I remember doing my laundry in London during the cold wet winters. As was typical in most London flats, we had only a washing machine and not a clothes dryer (an American luxury that deserves its own post). In the summer, we would hang the clothing out to dry on a clothes line in the sun.
But in the damp grey winter, we would dry the clothing indoors, atop the old-fashioned cast iron steam radiators that were used to heat the apartment. I remember turning the creaky valves on those radiators to let more water in and turn up the heat. Each time you bent over to do it, inevitably you’d knock off another flake of old white paint from the metal that had been repainted a hundred times.

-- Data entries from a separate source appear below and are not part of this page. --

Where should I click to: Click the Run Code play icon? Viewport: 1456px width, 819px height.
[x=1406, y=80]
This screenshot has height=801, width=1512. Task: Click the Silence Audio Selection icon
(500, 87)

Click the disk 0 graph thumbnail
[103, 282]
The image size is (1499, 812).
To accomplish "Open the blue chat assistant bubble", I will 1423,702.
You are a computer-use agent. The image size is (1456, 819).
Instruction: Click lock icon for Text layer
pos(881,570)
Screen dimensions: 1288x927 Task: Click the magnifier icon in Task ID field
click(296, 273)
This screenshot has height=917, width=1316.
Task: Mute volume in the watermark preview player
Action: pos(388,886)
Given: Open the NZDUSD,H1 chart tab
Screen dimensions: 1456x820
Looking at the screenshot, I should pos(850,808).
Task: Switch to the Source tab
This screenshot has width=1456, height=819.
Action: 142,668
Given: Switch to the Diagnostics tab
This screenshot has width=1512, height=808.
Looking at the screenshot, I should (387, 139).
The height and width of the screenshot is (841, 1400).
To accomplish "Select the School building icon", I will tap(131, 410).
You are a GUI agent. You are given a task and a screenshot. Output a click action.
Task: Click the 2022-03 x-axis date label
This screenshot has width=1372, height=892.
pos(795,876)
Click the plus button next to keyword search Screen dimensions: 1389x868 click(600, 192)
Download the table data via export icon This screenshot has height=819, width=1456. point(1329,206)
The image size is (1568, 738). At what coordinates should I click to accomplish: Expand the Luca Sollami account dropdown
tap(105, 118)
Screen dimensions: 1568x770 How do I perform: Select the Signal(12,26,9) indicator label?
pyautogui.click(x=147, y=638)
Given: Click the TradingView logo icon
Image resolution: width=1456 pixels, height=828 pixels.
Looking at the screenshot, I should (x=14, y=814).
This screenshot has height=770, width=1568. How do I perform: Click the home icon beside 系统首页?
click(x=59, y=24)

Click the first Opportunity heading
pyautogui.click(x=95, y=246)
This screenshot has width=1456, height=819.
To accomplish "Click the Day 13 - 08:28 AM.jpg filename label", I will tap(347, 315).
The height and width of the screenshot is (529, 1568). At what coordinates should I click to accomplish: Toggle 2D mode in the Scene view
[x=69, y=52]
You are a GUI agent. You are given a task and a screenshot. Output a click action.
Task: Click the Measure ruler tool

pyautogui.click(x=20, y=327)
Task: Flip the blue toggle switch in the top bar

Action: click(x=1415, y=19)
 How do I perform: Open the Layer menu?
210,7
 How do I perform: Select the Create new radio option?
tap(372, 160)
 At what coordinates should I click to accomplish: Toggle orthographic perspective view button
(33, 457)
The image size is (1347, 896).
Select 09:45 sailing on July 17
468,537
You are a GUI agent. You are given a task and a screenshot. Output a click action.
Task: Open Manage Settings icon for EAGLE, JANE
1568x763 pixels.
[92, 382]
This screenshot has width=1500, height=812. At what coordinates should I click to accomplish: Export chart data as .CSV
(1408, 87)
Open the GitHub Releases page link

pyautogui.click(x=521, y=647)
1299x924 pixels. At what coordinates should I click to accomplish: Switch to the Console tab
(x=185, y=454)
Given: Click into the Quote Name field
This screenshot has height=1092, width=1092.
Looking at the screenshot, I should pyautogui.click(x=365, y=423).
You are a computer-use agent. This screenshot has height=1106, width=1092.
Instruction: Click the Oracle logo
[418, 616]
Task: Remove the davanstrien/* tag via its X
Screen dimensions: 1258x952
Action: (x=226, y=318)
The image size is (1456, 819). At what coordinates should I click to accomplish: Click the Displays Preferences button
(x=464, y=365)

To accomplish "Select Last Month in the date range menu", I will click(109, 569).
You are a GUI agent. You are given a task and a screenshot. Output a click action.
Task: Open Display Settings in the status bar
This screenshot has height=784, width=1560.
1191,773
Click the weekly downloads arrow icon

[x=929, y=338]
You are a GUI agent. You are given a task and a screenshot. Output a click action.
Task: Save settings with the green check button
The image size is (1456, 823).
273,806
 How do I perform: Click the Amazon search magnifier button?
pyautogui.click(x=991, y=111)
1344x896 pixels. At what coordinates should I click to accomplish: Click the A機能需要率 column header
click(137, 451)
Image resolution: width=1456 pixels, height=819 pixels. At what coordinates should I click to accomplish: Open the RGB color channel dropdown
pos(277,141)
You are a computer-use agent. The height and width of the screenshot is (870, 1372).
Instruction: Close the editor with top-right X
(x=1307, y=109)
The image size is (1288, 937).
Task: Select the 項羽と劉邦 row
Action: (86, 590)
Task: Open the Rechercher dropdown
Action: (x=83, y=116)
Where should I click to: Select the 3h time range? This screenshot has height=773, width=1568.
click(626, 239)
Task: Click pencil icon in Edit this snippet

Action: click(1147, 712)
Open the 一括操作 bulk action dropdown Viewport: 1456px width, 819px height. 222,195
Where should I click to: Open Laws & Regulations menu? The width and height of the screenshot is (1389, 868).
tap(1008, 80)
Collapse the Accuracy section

It might be quite a Victorian-era way of heating your home, but at least it worked. I spent a winter in Tunis, far from the sun-soaked image of the country’s summer season beaches, and when it got cold at night, the only option was to layer on another one of those heavy fuzzy polyester blankets that insist on being decorated in the most heinously ugly flower theme. (Needless to say, no heating system was required at my home in tropical Liberia; I’d usually wake up in a pool of my own sweat in the dry season, and in the wet season I would occasionally be ever so slightly cold, for example when I was sat immediately next to an air conditioning unit.)
Well, now here I am in the US, and I find myself living in an apartment with a magic box on the wall that miraculously controls the temperature of the entire house. They call it “central heating.” There are vents on the wall and ceiling of each room, and hot air comes out of them when you press buttons on the command center (aka “thermostat”). How nifty is that?